▸ REQUIREMENT: Your answer must hold only the lines below from the line containing "大分県 (182, 2498)" through the line containing "北海道 (22, 2441)", each reproduced exactly.

───── SOURCE RECORDS

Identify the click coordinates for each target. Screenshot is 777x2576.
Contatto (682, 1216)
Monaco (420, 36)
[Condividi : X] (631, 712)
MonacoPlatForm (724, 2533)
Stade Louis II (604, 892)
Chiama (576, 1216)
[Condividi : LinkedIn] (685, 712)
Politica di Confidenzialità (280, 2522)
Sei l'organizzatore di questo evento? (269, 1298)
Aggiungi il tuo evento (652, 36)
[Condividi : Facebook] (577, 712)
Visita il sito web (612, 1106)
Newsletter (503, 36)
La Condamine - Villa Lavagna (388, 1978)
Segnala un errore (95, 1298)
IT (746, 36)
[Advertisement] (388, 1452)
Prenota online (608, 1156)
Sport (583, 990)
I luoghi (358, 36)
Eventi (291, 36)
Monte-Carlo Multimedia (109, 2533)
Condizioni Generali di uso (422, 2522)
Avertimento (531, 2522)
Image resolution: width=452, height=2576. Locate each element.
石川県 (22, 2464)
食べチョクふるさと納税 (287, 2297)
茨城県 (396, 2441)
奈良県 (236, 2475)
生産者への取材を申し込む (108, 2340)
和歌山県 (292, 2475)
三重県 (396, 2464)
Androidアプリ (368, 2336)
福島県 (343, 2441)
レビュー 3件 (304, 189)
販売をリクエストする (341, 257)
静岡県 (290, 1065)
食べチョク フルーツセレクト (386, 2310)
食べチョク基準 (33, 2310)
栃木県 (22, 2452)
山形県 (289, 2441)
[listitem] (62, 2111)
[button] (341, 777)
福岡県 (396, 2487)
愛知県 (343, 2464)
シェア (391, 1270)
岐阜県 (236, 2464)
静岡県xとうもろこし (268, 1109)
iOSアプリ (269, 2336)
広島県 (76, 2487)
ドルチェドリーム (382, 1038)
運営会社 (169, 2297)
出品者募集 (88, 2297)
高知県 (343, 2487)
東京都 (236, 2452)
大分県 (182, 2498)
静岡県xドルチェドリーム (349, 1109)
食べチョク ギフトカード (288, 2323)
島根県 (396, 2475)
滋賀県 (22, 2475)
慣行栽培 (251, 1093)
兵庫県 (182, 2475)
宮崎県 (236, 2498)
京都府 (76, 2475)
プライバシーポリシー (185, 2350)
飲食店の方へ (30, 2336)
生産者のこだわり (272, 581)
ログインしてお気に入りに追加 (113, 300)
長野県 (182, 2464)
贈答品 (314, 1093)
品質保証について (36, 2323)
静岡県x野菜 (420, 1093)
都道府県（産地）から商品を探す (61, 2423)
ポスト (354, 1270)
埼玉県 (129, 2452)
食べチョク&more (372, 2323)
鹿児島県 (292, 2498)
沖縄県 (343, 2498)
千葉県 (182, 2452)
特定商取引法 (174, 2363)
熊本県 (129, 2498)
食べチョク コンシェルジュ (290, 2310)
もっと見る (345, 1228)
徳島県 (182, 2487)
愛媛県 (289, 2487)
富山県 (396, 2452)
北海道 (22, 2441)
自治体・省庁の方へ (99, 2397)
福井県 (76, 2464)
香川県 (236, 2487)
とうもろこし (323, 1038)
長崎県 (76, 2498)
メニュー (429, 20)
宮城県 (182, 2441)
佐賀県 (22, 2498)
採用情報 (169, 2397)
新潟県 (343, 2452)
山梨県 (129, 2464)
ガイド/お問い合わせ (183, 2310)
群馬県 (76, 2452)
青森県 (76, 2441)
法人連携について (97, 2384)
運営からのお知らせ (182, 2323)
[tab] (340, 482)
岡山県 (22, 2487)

──────────

▸ EXERCISE OUTPUT:
大分県 (182, 2498)
静岡県xドルチェドリーム (349, 1109)
食べチョク ギフトカード (288, 2323)
島根県 (396, 2475)
滋賀県 (22, 2475)
慣行栽培 (251, 1093)
兵庫県 (182, 2475)
宮崎県 (236, 2498)
京都府 (76, 2475)
プライバシーポリシー (185, 2350)
飲食店の方へ (30, 2336)
生産者のこだわり (272, 581)
ログインしてお気に入りに追加 (113, 300)
長野県 (182, 2464)
贈答品 (314, 1093)
品質保証について (36, 2323)
静岡県x野菜 (420, 1093)
都道府県（産地）から商品を探す (61, 2423)
ポスト (354, 1270)
埼玉県 (129, 2452)
食べチョク&more (372, 2323)
鹿児島県 (292, 2498)
沖縄県 (343, 2498)
千葉県 (182, 2452)
特定商取引法 (174, 2363)
熊本県 (129, 2498)
食べチョク コンシェルジュ (290, 2310)
もっと見る (345, 1228)
徳島県 (182, 2487)
愛媛県 (289, 2487)
富山県 (396, 2452)
北海道 (22, 2441)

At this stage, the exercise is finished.